Upgrade to WordPress 2.8.6 Now
WordPress 2.8.6 has just been released. Its a security update, which means that it fixes critical security vulnerabilities in WordPress 2.8.5.
You should upgrade to the latest version immediately using the automatic upgrade feature inside WordPress admin panel. Or, if you need more control, then you can always download the latest version (2.8.6) and upgrade manually.
Also don’t forget to backup the database and files before attempting the upgrade process. Although this security update only changes a few core files and doesn’t changes the database structure, it is still recommended to backup the database to be on the safe side.
If you are an advanced WordPress user, then here’s the detail about two security vulnerabilities that this WordPress 2.8.6 security update fixes,
The first problem is an XSS vulnerability in Press This found by Benjamin Flesch. The second problem, found by Dawid Golunski, is an issue with sanitizing uploaded file names that can be exploited in certain Apache configurations.

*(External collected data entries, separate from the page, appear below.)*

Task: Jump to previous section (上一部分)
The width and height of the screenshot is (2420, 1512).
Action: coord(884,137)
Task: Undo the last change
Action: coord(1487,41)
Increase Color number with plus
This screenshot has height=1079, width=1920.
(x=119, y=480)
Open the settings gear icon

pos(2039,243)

To fix both these security issues, upgrade to WordPress 2.8.6 now.
This update was really unexpected.. though this update seems to be only for those who have multi author blogs or is it for every one?
Yes, Harsh. You are right. This update fixes security vulnerabilities that can only be exploited by logged in users. So, its basically for multi-authored blogs only.
However, I still suggest you to upgrade to the latest version(2.8.6).